Business owners are aware that, if purchased items arrive too soon, they sit in inventory longer, may devalue over time and often have to be relocated multiple times. The longer raw materials are held, the more they depreciate (rarely appreciate) in value. Holding inventory – raw or finished – costs money!

Supply chain management is intended to help manage those costs. Automating this process with bar codes, RFID, point of sale and inventory management systems makes this easier. Reorder points can create orders that can be approved manually or automatically and submitted to suppliers through an EDI system with minimal intervention.

Most accounting systems have inventory management modules available. Fewer have EDI systems, and fewer still have full-scale supply chain management systems. For smaller businesses, seeing a daily or weekly report of items that need to be ordered is sufficient. Having an easy way to release these orders to an order management system is a big step forward.

A traditional EDI system will communicate product codes, quantities and other specifics of the order to major suppliers. The supplier, in turn, will supply an order confirmation with shipment date, method of shipment and other information that can be used to update your accounting system.
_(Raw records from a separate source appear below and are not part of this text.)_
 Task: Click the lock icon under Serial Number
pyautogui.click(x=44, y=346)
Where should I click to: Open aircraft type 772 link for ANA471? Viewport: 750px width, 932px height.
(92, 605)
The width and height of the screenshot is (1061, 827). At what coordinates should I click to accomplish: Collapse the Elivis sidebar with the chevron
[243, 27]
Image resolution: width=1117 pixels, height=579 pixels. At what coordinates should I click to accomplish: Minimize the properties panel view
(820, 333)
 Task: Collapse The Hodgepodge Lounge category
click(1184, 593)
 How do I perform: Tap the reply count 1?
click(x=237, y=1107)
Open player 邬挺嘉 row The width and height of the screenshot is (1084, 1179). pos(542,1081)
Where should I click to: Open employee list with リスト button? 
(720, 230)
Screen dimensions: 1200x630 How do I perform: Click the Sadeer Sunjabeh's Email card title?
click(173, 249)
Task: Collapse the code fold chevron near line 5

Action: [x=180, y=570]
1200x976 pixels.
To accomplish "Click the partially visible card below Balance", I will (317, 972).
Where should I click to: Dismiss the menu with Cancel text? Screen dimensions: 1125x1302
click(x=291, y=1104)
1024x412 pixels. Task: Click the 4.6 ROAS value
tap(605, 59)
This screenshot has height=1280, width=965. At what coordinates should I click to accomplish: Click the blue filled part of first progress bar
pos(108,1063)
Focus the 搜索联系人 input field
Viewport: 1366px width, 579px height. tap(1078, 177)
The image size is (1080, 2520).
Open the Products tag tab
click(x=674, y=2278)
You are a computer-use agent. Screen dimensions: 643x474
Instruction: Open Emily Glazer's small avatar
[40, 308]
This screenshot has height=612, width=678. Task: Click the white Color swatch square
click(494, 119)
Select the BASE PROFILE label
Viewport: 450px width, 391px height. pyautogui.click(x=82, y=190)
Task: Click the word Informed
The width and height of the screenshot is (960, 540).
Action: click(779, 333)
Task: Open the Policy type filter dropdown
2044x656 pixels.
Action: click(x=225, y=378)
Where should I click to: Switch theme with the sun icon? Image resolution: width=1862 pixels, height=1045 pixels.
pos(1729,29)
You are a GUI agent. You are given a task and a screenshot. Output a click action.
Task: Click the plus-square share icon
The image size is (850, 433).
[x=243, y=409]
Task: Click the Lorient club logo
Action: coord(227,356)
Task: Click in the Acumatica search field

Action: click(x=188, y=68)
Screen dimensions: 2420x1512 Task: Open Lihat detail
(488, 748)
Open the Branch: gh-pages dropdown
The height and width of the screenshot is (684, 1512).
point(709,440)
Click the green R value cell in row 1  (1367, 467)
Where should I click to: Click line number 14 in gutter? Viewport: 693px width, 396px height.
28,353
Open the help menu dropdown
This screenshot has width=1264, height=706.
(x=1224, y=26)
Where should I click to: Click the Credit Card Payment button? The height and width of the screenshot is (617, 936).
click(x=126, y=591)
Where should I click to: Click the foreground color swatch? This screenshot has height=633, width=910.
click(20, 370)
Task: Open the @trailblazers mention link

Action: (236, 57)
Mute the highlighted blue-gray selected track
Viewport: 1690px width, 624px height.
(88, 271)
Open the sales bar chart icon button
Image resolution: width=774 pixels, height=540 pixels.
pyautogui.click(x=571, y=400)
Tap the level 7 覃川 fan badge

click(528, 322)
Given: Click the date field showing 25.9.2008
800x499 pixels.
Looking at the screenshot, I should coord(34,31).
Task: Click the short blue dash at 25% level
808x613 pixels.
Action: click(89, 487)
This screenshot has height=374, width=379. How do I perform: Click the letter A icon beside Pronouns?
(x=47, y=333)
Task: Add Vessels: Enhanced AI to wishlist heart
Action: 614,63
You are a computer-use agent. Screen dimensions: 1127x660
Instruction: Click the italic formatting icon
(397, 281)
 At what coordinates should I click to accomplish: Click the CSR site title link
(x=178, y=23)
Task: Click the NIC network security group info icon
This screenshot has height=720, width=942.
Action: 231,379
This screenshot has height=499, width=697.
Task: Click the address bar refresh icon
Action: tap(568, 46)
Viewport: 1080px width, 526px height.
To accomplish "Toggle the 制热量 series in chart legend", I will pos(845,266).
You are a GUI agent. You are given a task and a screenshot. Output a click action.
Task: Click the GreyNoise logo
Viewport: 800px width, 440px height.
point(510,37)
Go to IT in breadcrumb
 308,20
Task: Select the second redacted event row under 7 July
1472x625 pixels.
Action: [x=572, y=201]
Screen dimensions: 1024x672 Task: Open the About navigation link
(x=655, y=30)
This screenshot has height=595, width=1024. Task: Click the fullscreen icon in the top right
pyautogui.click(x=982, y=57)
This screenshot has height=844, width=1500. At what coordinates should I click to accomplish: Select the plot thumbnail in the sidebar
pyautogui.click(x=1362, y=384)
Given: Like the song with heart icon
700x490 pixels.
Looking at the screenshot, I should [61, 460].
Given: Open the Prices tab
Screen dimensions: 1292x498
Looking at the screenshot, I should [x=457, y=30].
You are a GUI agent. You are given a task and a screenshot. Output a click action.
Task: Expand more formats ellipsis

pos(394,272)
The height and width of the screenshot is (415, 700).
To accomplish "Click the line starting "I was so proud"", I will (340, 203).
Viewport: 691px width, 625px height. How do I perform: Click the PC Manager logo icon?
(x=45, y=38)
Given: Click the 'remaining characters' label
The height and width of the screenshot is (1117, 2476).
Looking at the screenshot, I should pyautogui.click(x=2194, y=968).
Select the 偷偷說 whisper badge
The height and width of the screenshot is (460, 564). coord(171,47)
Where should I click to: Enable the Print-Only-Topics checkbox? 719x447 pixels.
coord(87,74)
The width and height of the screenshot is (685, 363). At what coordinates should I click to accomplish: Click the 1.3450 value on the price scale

As an alternative to EDI, Netfira (www.netfira.com) has taken a different approach. Netfira is a Web-based solution that is not accounting-product specific. It integrates directly into the seller's and buyer's databases to supply data in real time, providing the most up-to-date information possible. This is unique, in that most EDI transactions do so via batch requests. Netfira's ability to provide real availability data in real time is appealing.

Simple bar code systems to support inventory management reorder points and EDI automation systems can be purchased and implemented internally from companies like Wasp Barcode Technologies (www.waspbarcode.com). Its products can be used independently or integrated with entry-level accounting systems like QuickBooks, Peachtree or Simply Accounting up through mid-market solutions like MAS 90 or Dynamics GP.

Suppliers such as Wasp also have point-of-sale systems, plus barcode readers and printers, needed to create a complete system. Automating warehouse, retail operation and/or cash register operations can close the loop for your inventory system, making reorder points more meaningful.

Time is money

Automating reorder points and orders through supply chain tools such as barcodes, EDI or new options like Netfira are conveniences that save management time on routine decisions. This saved time allows companies to redirect management efforts to other issues.

It is relatively inexpensive to buy barcode equipment, accounting software and supply chain solutions, but what makes them work are good procedures and proper decision-making. Automate as many routine decisions as you can through reorder points, and focus on the exceptions of inventory management to maximize your profits.